Bringing Vietnam Into the ‘Free and Open Indo-Pacific’

The Trump administration can make the Free and Open Indo-Pacific idea work in Southeast Asia – with Vietnam as a model.

Bringing Vietnam Into the ‘Free and Open Indo-Pacific’
Credit: Official White House photo by Shealah Craighead

For many Southeast Asian states, the Trump White House’s new strategy for the region, the Free and Open Indo-Pacific concept, is a hard idea to sell — at least right now. The strategy vows to promote a rules-based security and economic order in Asia, while also encouraging closer cooperation among regional U.S. partners. But the concept has been questioned by even close U.S. partners like Singapore, which has not yet expressed clear support for the idea.

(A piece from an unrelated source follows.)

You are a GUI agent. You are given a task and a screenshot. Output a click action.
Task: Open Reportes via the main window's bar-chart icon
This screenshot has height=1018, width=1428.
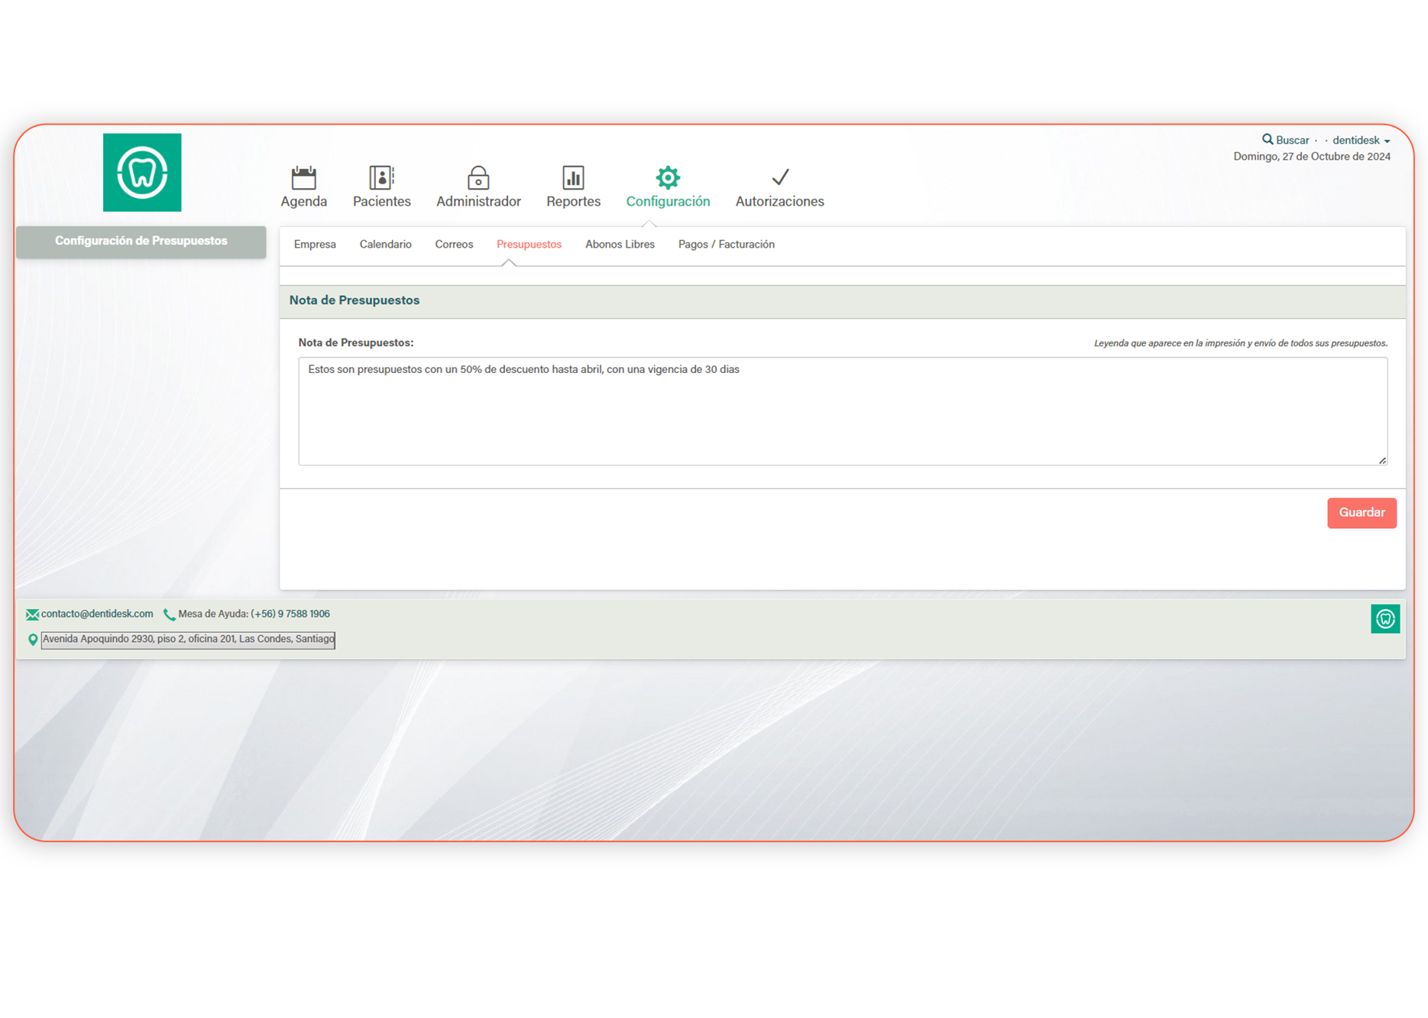click(x=573, y=178)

Many Southeast Asian states fear looking like they are building a coalition against China. But others simply appear unready to sign up for an idea at a time when the White House has sent multiple worrying signals to Southeast Asia. The White House’s trade strategy, for instance, has at times targeted Southeast Asian states. In democracies like Indonesia and Malaysia, U.S. indifference to human rights alienates some local leaders. Overall, the administration’s erratic approach to policy-making has undermined Southeast Asians’ confidence in the United States’ president. Due to the White House’s nationalist tone and inconsistent approach to Southeast Asia, some Southeast Asian states have begun to accept China’s growing regional power. Still, some Southeast Asian states fear aspects of China’s Belt and Road Initiative (BRI), worry about Beijing’s approach to the South China Sea, and resent Chinese influence in their domestic politics. Many Southeast Asian states remain uneasy with the idea of China becoming the region’s preeminent power.

For the Trump administration to restore Southeast Asian states’ trust in the United States as an indispensable external actor, and to convince them to sign onto the Free and Open Indo Pacific idea, it needs to show that tough policies are not just designed to favor the United States but also can benefit Southeast Asia. It can do so in Vietnam. There, Trump’s tough rhetoric on trade and security jibes with sentiment in the country, and he seems to have popular support, although this is always tough to measure in an authoritarian state. Vietnamese leaders are intensely worried about China’s trade practices, and Vietnam is the Southeast Asian state most actively defending its interests in the South China Sea. Leaders in Hanoi recognize that though working with Washington risks provoking Beijing, China is already trying to intimidate Vietnam. And Hanoi is already essentially putting into effect aspects of the Free and Open Indo-Pacific strategy, such as bolstering security cooperation with important U.S. partners.

U.S.-Vietnam Convergences

In addition to welcoming investment, Vietnamese leaders also share U.S. concerns about China’s trade practices. Despite some trade tensions with Washington, Vietnamese leaders appear willing to work with the White House on a tough but fair Asia-Pacific trade policy that addresses China’s trade practices, while accepting that China will remain an enormous driver of regional trade. While Hanoi has not abandoned the desire for multilateral trade liberalization, it appears possibly willing to launch bilateral trade negotiations with Washington, after a possible bilateral investment treaty is finished.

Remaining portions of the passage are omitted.